**Фрагмент документа**.
╭──

Если бы Пушкин - Страница 22

Изменить размер шрифта:

Как ни относись к этим стихам, как ни воспринимай их, одно несомненно. Как небо от земли отличаются они от тех, казенно-прославляющих рифмованных строк, которые Мандельштам так трудно выдавливал из себя, завидуя Асееву, который в отличие от него был «мастер».

На этот раз стихи вышли совсем другие: обжигающие искренностью, несомненностью выраженного в них чувства.

Так что же? Неужели Сталин в своих предположениях все-таки был прав? Неужели он лучше, чем кто другой, знал меру прочности человеческой души и имел все основания не сомневаться в результатах своего эксперимента?

Может быть, он был не только непревзойденным специалистом по вопросам жизни и смерти, но и тончайшим психологом, проникшим в самые тайные глубины художественного сознания?

13 февраля 1921 года на торжественном заседании, посвященном 84-й годовщине смерти Пушкина, Блок произнес свою пророческую речь «О назначении поэта». По мысли Блока, служение поэта можно разделить на три стадии, три этапа, три дела.

«Первое дело, которого требует от поэта его служение, – бросить «заботы суетного света» для того, чтобы… открыть глубину».

Второе дело поэта, – говорит далее Блок, – «заключается в том, чтобы поднятый из глубины и чужеродный внешнему миру звук был заключен в прочную и осязательную форму слова… Это – область мастерства».

Оговорив, что мастерство тоже требует вдохновения и что поэтому никаких точных границ между первым и вторым делом поэта провести нельзя, Блок переходит к последнему, третьему этапу:

Наступает очередь для третьего дела поэта: принятые в душу и приведенные в гармонию звуки надлежит внести в мир. Здесь происходит знаменитое столкновение поэта с чернью.

╰──

**Исходные данные**.
╭──

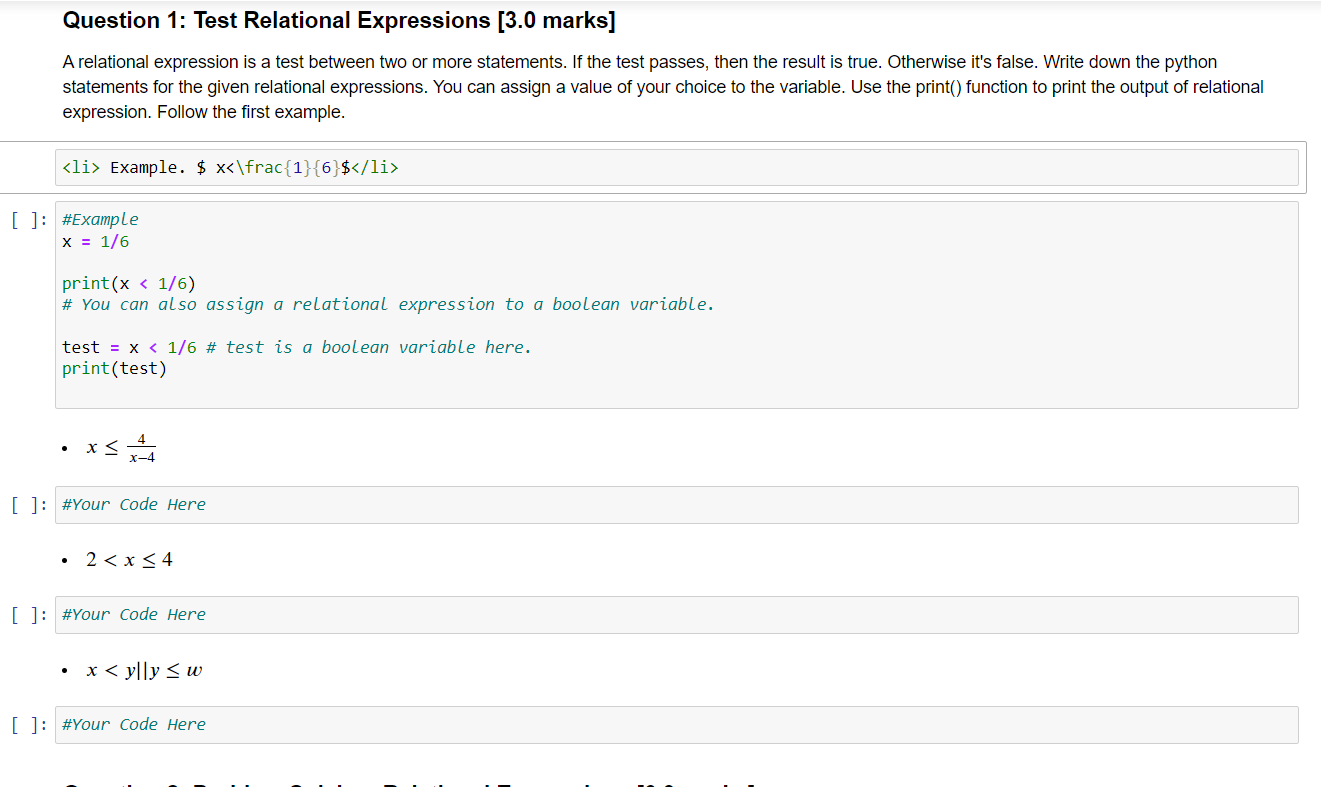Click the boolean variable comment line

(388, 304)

╰──
╭──

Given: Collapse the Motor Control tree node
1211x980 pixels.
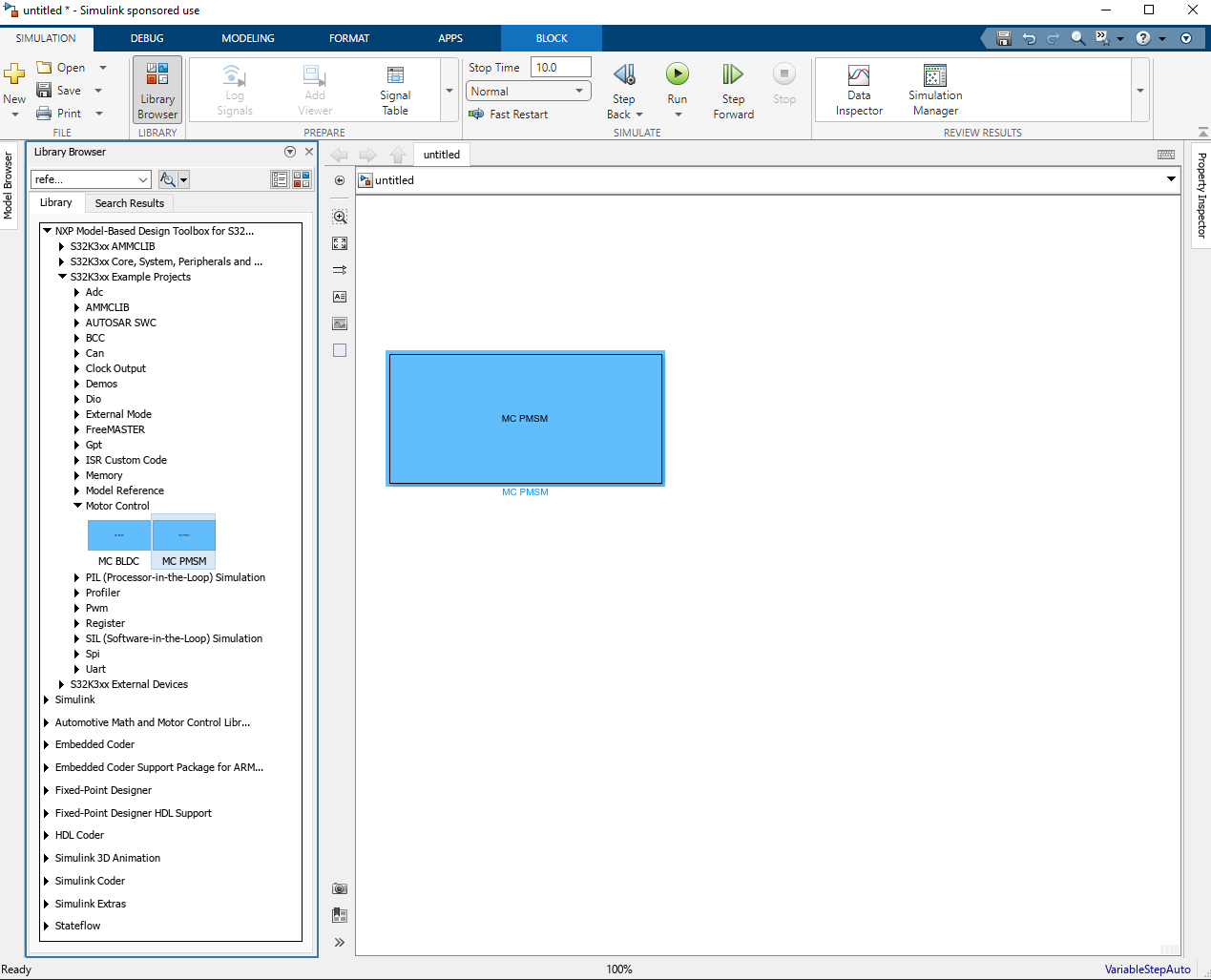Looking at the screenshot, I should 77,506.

╰──

**Поставленная задача A**. Когда и на каком заседании Блок произнес речь «О назначении поэта», согласно фрагменту документа?
**Поставленная задача B**. Объясните, почему, по словам Блока во фрагменте документа, между первым и вторым делом поэта нельзя провести точных границ.
**Поставленная задача C**. Напечатайте без изменений часть фрагмента документа, начиная со слов «На этот раз» и продолжая до слов «результатах своего эксперимента?».

**Ответ на задание A**. 13 февраля 1921 года, на торжественном заседании, посвященном 84-й годовщине смерти Пушкина.

**Ответ на задание B**. Второе дело поэта, мастерство, тоже требует вдохновения. Поэтому его нельзя четко отделить от первого дела, в котором поэт открывает глубину.

**Ответ на задание C**.
На этот раз стихи вышли совсем другие: обжигающие искренностью, несомненностью выраженного в них чувства.

Так что же? Неужели Сталин в своих предположениях все-таки был прав? Неужели он лучше, чем кто другой, знал меру прочности человеческой души и имел все основания не сомневаться в результатах своего эксперимента?